## YOUR OBJECTIVE:
Write out the data word for word and omit every picture.

## DATA PROVIDED:
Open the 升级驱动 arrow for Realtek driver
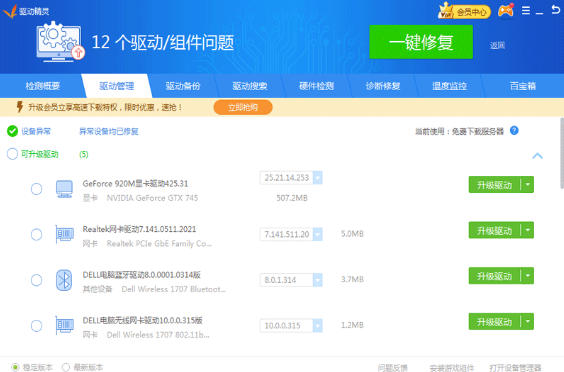The width and height of the screenshot is (564, 372). click(528, 230)
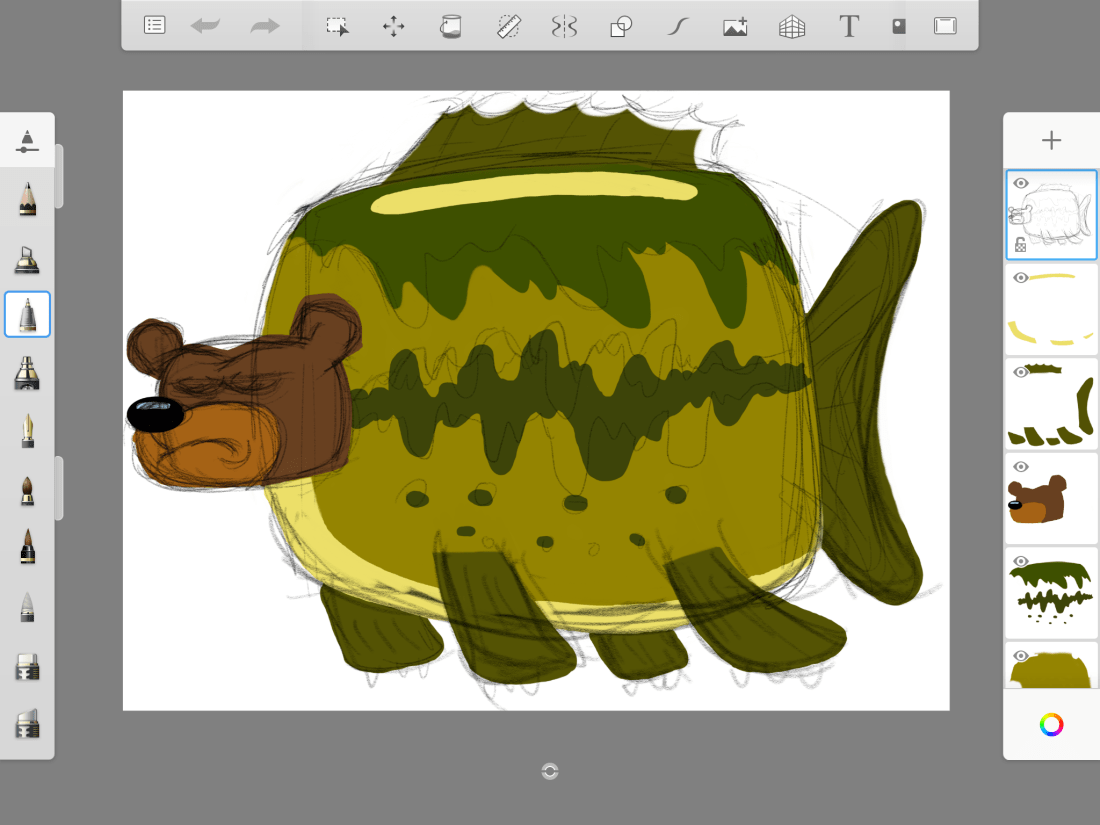Add a new layer with plus button

click(x=1051, y=141)
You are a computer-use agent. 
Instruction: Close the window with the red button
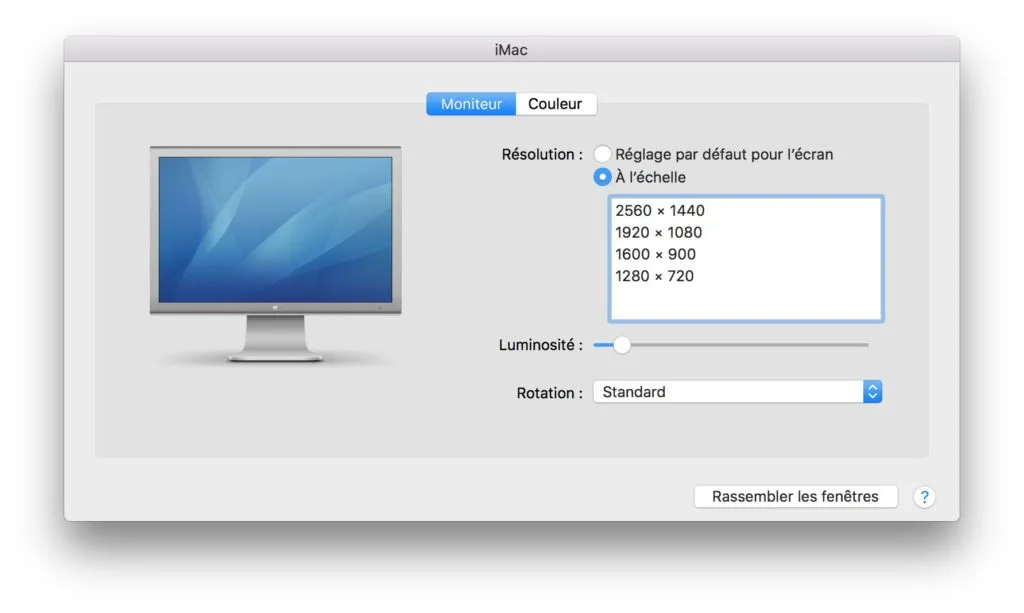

## RESPONSE:
Open the 升级驱动 arrow for Realtek driver
The width and height of the screenshot is (564, 372). click(528, 230)
Add a new layer with plus button

click(x=1051, y=141)
You are a computer-use agent. 
Instruction: Close the window with the red button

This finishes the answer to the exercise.